▶ **Exercise goal**: Recast the material as a Markdown table with the columns "Row" and "Line," starting with its first line and going on through the line with "pyautogui.click(x=346, y=28)". Skip blank lines and leave the pictures out.

▶ **Information provided**:
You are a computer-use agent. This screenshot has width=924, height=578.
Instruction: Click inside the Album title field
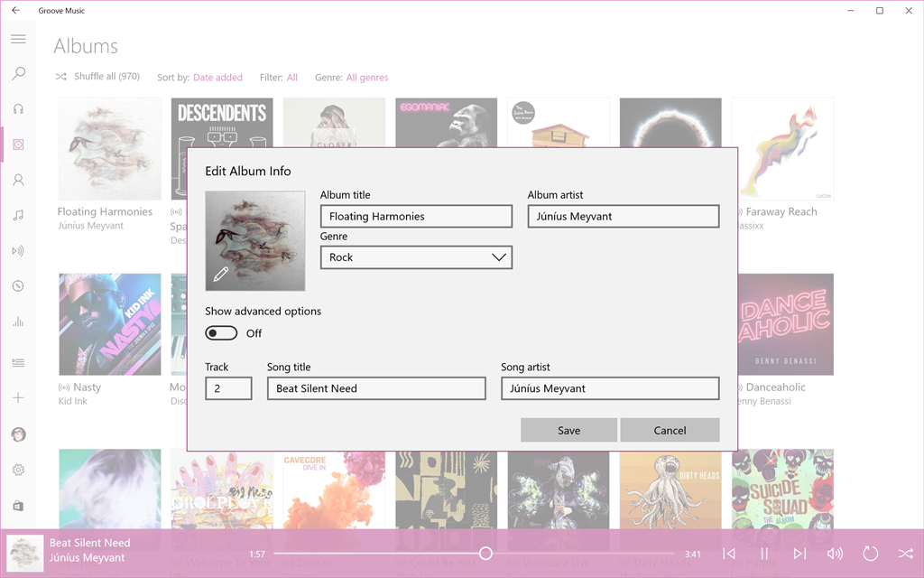(x=416, y=216)
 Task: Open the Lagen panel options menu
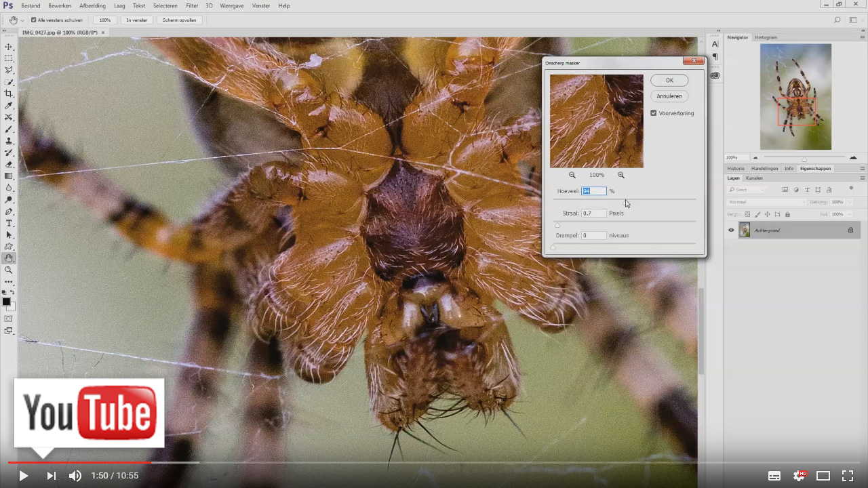click(x=862, y=178)

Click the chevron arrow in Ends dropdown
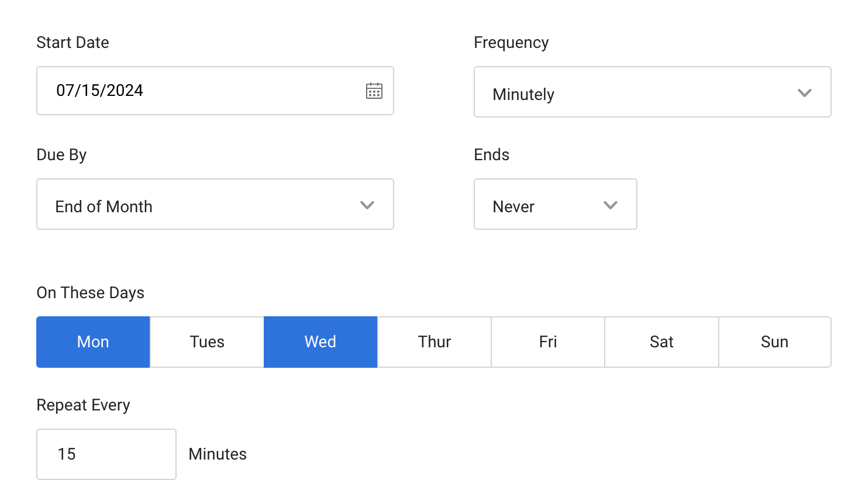[x=611, y=205]
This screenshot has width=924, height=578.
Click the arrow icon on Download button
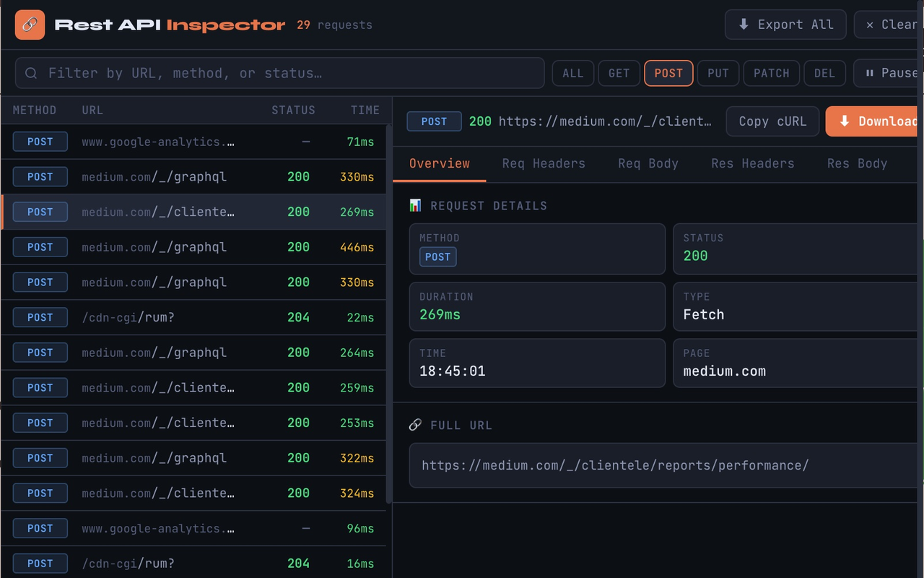pyautogui.click(x=844, y=121)
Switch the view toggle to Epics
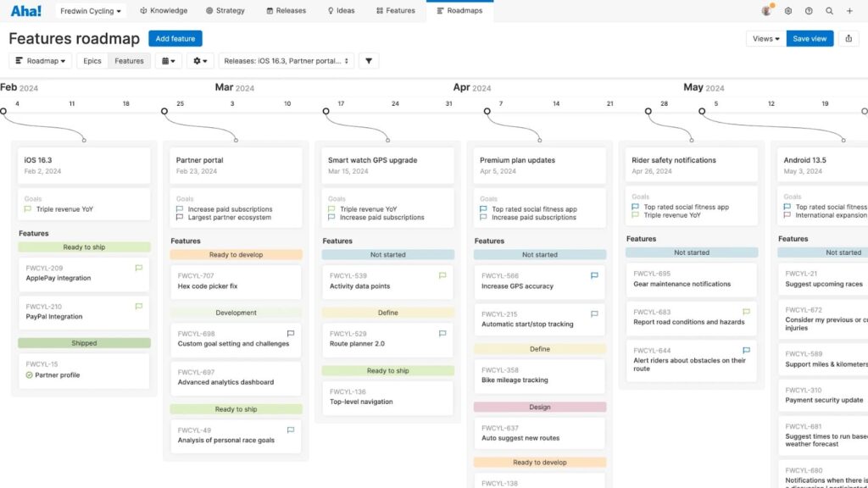This screenshot has height=488, width=868. [x=92, y=61]
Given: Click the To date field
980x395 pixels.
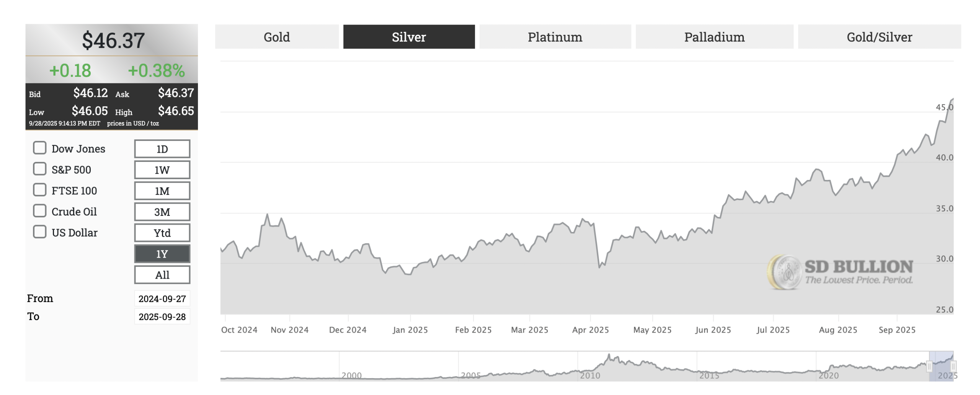Looking at the screenshot, I should [x=162, y=317].
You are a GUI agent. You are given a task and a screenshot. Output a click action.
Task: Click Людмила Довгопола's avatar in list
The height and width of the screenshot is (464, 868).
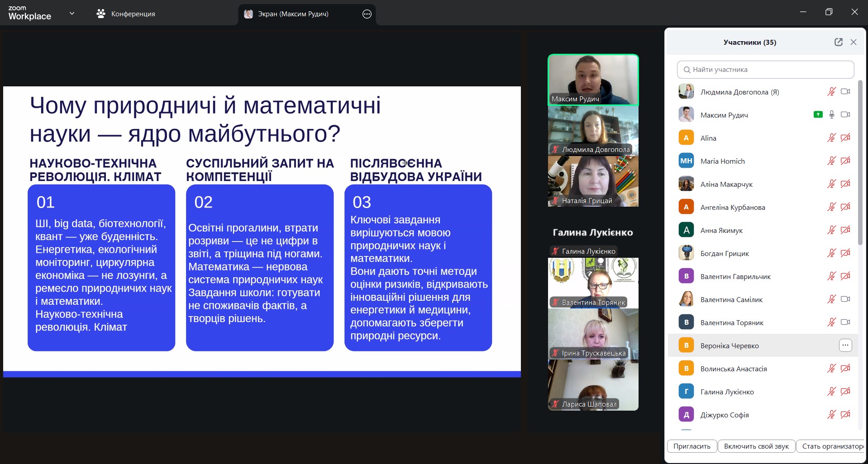coord(686,92)
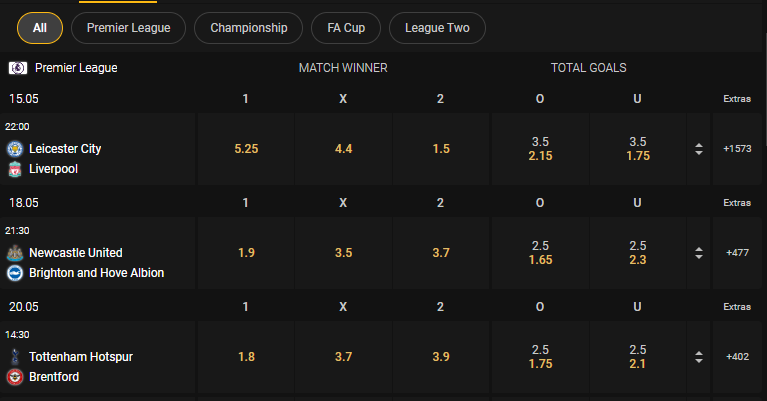Filter matches by FA Cup
This screenshot has height=401, width=767.
pyautogui.click(x=346, y=28)
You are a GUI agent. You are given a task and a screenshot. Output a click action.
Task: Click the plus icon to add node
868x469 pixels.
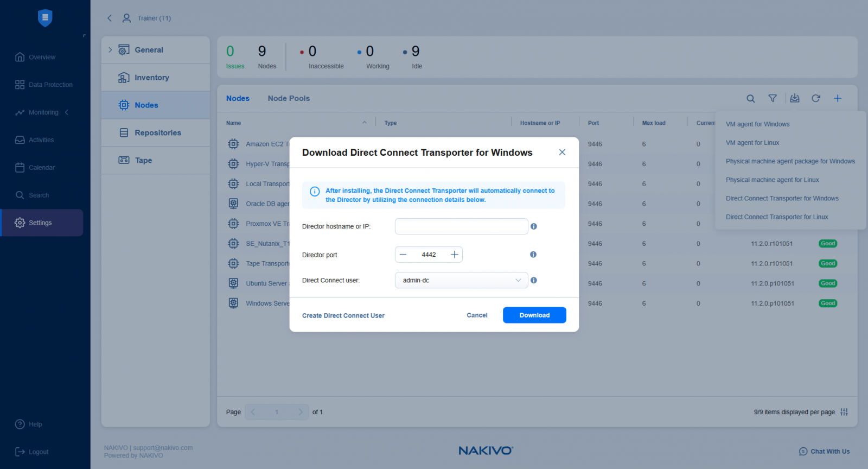click(838, 98)
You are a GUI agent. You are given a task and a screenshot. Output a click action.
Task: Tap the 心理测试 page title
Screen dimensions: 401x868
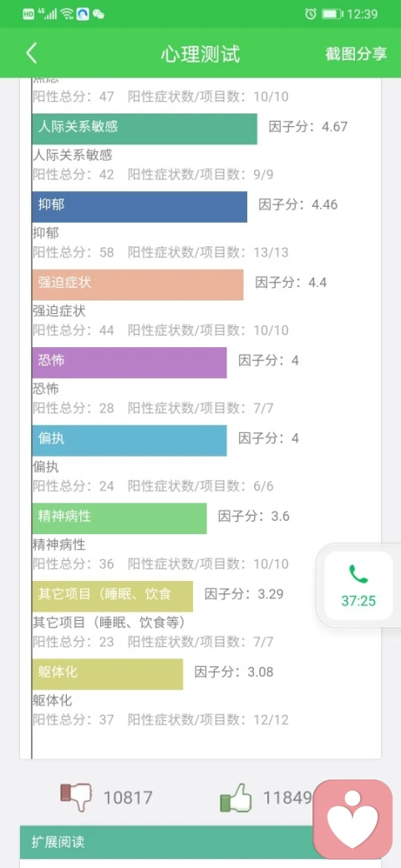tap(201, 54)
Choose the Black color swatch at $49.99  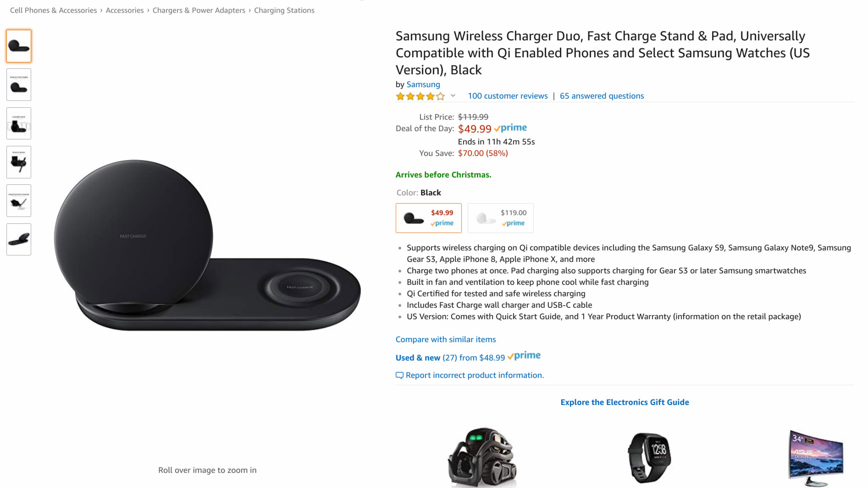[x=429, y=218]
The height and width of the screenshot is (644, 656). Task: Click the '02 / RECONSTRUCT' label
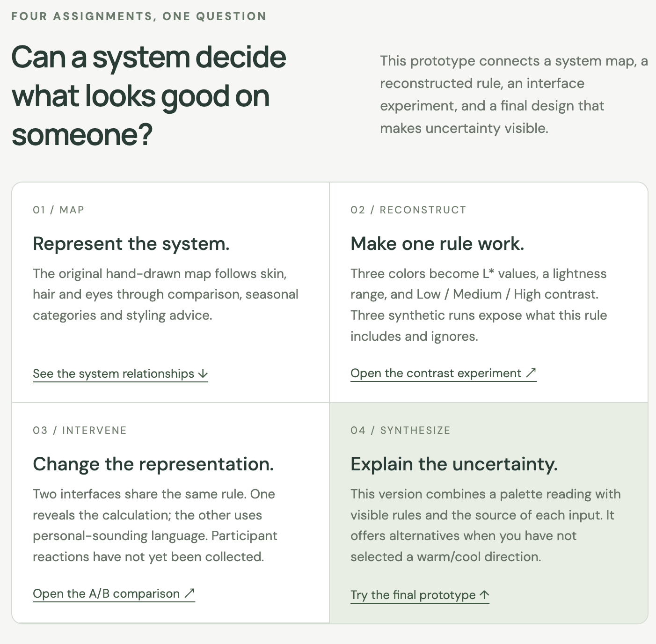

▶ **Final result**:
| Row | Line |
|---|---|
| 1 | You are a computer-use agent. This screenshot has width=924, height=578. |
| 2 | Instruction: Click inside the Album title field |
| 3 | (x=416, y=216) |
| 4 |  Task: Open the Lagen panel options menu |
| 5 | click(x=862, y=178) |
| 6 | Click the chevron arrow in Ends dropdown |
| 7 | [x=611, y=205] |
| 8 | This screenshot has width=924, height=578. |
| 9 | Click the arrow icon on Download button |
| 10 | pyautogui.click(x=844, y=121) |
| 11 | Switch the view toggle to Epics |
| 12 | This screenshot has height=488, width=868. [x=92, y=61] |
| 13 | Given: Click the To date field |
| 14 | 980x395 pixels. |
| 15 | Looking at the screenshot, I should [x=162, y=317]. |
| 16 | You are a GUI agent. You are given a task and a screenshot. Output a click action. |
| 17 | Task: Click Людмила Довгопола's avatar in list |
| 18 | The height and width of the screenshot is (464, 868). |
| 19 | coord(686,92) |
| 20 | Filter matches by FA Cup |
| 21 | This screenshot has height=401, width=767. |
| 22 | pyautogui.click(x=346, y=28) |